--- Your instructions ---
Nothing outside the range below should be printed. Output exactly the lines from the line with "వాతావరణం (218, 2206)" to the line with "LEARN MORE (512, 1671)", both included.

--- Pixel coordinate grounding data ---
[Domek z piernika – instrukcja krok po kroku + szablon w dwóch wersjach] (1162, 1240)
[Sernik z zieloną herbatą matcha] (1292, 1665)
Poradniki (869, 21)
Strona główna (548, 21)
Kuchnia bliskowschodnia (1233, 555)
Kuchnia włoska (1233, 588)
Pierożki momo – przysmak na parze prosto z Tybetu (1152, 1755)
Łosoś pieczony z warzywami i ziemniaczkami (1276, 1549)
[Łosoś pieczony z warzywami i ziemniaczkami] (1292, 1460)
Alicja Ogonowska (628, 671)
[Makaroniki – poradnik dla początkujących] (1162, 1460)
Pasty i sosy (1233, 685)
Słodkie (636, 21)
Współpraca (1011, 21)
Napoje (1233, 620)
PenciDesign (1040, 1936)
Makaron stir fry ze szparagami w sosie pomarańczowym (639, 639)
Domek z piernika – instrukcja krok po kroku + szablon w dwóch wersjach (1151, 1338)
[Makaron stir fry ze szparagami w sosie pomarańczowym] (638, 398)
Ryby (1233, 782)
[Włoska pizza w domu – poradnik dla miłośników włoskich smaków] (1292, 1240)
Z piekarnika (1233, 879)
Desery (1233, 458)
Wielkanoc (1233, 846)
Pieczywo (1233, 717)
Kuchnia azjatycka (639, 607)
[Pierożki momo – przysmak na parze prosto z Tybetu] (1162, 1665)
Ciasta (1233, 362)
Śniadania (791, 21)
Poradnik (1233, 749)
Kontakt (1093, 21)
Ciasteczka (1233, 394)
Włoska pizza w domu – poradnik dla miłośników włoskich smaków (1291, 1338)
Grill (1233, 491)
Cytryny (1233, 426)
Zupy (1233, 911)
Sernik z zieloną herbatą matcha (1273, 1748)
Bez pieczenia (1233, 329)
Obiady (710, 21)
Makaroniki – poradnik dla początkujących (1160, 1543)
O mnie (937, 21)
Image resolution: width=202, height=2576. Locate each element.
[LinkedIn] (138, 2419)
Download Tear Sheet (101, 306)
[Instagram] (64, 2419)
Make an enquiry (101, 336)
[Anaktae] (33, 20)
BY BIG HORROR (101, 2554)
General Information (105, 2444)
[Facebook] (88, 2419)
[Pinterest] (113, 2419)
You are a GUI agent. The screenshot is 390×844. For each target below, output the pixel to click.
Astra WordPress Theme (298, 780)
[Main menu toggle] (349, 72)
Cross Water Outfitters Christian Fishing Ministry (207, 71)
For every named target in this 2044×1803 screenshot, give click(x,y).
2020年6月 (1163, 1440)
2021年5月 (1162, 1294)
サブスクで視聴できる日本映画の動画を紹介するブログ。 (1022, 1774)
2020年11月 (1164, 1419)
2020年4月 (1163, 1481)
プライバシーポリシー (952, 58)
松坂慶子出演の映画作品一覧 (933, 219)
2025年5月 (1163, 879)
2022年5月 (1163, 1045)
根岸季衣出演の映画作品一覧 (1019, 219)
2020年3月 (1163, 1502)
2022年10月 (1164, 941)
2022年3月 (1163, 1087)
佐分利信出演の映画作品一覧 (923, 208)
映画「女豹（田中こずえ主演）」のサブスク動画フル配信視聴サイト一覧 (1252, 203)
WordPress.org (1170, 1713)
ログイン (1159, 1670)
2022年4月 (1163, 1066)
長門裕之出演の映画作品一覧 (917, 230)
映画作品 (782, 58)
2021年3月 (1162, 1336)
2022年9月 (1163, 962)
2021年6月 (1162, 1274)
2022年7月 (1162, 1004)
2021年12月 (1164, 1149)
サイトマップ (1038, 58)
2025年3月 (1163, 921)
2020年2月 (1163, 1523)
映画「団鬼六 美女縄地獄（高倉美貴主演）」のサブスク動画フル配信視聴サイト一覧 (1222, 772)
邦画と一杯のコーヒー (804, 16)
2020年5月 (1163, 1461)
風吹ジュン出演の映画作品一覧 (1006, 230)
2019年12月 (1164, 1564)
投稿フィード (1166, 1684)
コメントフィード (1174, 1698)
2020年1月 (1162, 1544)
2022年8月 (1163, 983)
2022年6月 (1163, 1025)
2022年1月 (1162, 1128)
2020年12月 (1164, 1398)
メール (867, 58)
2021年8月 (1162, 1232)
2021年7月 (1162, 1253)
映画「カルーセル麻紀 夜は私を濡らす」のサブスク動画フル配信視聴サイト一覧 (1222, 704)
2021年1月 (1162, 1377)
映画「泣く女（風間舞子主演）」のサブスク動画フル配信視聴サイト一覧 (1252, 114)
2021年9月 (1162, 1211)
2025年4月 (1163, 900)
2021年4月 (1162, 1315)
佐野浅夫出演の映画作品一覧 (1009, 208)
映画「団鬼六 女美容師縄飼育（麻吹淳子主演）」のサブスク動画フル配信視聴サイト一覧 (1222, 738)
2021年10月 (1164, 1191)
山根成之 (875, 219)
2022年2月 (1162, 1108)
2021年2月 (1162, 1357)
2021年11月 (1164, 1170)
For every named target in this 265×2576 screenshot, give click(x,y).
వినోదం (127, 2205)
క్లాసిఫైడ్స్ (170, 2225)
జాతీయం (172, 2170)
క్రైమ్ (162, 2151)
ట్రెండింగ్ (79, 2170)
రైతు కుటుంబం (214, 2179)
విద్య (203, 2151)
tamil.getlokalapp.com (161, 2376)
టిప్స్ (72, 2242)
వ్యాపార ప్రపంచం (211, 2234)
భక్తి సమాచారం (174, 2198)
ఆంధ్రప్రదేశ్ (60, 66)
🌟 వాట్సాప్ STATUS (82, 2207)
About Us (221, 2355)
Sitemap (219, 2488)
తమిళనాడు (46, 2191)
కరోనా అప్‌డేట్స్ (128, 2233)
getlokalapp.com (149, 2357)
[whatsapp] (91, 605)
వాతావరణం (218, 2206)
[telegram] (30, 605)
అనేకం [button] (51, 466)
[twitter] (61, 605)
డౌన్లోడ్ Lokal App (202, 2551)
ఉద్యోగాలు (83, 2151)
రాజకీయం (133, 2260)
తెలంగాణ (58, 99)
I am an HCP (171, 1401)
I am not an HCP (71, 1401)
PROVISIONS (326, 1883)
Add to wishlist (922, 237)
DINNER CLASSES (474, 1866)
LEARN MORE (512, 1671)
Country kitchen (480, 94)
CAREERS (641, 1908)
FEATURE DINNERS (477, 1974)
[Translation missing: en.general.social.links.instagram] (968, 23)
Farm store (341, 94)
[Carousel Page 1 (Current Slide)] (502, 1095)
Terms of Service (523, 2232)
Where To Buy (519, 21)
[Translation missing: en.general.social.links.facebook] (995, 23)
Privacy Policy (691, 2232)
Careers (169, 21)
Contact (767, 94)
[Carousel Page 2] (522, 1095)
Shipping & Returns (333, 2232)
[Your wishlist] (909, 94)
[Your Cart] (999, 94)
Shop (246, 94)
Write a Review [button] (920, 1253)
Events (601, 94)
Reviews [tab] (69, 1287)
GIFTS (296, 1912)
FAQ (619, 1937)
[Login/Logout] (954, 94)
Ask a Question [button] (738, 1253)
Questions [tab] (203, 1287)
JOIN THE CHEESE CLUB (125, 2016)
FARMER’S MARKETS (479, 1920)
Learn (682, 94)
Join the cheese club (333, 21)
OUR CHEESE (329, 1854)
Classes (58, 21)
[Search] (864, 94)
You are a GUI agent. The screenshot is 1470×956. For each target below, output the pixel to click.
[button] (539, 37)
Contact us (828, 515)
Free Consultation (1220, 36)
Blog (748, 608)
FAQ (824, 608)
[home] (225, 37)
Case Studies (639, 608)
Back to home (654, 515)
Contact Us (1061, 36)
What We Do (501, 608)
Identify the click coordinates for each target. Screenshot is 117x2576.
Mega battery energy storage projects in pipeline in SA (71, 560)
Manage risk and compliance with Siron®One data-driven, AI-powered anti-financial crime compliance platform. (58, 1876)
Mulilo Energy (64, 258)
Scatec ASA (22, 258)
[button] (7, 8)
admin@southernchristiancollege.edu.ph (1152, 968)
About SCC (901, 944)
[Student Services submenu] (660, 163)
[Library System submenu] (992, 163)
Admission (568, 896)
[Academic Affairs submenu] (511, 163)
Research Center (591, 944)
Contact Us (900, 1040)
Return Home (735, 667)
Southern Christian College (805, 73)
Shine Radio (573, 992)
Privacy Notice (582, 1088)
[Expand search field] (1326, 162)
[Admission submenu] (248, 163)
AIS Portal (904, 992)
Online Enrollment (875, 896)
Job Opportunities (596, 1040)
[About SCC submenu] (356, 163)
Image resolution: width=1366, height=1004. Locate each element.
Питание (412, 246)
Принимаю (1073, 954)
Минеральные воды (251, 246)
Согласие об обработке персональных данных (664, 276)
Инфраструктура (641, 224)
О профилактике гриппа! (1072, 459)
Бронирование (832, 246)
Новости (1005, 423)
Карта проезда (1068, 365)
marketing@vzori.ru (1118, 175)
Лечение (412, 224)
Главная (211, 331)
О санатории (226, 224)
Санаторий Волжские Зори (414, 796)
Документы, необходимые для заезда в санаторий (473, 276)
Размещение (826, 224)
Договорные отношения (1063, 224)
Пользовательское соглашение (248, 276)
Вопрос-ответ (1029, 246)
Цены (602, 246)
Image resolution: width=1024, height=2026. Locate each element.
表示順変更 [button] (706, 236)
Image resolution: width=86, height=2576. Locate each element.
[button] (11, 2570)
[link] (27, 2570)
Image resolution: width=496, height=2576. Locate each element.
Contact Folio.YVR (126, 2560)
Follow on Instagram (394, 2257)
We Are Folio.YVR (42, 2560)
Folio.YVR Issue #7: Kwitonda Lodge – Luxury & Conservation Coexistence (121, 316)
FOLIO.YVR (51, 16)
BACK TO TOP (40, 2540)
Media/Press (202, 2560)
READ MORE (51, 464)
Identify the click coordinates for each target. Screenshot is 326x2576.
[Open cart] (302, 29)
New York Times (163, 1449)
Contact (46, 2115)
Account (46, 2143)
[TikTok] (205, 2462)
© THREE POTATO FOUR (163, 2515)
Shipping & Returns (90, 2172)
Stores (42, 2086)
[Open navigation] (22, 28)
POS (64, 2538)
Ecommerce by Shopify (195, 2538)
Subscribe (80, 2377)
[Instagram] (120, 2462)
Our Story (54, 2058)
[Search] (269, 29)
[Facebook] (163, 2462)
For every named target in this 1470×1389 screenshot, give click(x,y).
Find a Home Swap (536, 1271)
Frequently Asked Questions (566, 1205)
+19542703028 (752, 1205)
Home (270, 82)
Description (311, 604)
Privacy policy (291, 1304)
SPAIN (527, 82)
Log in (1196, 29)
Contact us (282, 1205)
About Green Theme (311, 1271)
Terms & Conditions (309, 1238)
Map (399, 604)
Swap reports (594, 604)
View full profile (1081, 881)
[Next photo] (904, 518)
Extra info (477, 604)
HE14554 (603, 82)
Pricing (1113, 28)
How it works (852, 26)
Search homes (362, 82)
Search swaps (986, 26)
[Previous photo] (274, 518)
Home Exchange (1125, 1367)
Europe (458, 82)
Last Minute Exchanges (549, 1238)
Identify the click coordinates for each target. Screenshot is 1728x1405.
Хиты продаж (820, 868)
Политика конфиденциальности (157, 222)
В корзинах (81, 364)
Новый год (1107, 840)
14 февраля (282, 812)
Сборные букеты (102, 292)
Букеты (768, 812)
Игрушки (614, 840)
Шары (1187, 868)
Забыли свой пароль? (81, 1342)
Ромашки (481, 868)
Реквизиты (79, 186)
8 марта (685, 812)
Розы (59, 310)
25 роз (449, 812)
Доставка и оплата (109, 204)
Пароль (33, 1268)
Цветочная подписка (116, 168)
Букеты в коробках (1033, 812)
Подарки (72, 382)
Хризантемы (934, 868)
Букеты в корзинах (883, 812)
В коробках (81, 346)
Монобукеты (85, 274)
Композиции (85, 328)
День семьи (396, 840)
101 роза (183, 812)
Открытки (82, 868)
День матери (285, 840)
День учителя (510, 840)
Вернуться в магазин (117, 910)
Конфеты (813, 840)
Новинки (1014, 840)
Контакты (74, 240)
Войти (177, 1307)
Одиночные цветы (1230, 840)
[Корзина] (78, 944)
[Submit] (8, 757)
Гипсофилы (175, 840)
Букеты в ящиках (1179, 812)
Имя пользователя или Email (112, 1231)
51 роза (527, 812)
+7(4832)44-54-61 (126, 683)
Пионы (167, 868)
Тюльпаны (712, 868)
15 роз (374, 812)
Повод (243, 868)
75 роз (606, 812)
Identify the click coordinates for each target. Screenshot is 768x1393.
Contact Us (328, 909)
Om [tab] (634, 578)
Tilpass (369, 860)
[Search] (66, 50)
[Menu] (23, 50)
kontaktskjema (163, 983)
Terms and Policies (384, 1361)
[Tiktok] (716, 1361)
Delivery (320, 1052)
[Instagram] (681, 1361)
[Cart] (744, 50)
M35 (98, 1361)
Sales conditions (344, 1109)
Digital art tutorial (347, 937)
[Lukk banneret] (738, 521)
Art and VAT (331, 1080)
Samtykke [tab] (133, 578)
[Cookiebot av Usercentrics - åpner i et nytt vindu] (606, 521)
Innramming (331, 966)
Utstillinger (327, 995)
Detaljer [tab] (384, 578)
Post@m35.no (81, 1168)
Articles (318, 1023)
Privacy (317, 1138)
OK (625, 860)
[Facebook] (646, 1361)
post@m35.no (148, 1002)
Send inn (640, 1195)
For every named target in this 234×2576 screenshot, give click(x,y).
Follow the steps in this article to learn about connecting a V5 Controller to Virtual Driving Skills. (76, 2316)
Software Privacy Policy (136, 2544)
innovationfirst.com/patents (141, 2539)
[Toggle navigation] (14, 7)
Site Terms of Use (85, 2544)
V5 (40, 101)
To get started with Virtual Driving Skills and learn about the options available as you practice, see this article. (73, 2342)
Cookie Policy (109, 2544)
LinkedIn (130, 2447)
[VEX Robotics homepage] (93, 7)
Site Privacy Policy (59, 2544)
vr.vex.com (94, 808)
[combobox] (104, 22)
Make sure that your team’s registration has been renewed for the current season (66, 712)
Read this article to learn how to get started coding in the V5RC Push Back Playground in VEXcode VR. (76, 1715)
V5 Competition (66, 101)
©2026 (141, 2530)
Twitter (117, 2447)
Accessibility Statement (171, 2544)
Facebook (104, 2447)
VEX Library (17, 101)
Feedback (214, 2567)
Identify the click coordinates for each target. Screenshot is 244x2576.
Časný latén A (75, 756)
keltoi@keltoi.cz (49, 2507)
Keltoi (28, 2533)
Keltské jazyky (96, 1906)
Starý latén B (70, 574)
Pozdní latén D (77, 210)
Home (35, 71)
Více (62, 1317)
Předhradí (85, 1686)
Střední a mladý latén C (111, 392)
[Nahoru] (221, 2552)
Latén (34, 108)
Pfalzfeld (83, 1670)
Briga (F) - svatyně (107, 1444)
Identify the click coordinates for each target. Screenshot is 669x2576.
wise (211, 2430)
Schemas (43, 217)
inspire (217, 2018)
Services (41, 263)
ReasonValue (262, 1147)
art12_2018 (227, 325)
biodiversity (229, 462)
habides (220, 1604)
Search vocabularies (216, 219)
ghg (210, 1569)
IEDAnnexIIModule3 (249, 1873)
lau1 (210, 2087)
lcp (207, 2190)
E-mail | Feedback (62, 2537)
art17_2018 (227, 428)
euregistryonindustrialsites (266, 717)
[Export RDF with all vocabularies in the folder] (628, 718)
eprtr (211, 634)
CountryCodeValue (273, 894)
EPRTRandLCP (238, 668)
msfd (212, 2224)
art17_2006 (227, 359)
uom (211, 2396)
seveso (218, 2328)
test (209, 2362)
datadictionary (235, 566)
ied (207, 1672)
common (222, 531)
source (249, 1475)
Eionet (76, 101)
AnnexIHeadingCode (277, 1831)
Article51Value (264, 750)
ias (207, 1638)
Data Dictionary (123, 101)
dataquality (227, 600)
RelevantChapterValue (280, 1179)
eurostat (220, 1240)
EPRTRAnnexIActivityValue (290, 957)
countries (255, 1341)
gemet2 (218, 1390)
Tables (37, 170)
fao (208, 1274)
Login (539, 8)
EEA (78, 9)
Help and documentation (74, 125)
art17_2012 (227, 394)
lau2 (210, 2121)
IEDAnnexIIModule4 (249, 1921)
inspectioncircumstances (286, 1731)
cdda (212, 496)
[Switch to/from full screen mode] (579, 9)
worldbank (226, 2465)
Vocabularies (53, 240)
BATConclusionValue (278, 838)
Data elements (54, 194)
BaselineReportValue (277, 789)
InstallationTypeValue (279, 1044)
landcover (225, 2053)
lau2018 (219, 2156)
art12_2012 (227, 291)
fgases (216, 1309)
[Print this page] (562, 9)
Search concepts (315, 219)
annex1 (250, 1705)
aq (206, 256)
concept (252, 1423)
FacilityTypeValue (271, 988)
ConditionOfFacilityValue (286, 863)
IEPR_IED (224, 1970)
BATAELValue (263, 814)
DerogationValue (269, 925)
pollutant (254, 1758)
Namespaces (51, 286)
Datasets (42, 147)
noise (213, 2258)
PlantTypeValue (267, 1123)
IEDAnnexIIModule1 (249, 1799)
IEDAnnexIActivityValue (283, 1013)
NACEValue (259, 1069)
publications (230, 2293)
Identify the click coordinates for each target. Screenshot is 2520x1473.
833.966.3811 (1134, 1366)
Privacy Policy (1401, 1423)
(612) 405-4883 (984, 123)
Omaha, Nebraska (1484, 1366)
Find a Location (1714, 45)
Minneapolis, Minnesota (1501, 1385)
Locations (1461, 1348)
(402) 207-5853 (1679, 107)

--- Written response ---
వాతావరణం (218, 2206)
[telegram] (30, 605)
అనేకం [button] (51, 466)
[twitter] (61, 605)
డౌన్లోడ్ Lokal App (202, 2551)
ఉద్యోగాలు (83, 2151)
రాజకీయం (133, 2260)
తెలంగాణ (58, 99)
I am an HCP (171, 1401)
I am not an HCP (71, 1401)
PROVISIONS (326, 1883)
Add to wishlist (922, 237)
DINNER CLASSES (474, 1866)
LEARN MORE (512, 1671)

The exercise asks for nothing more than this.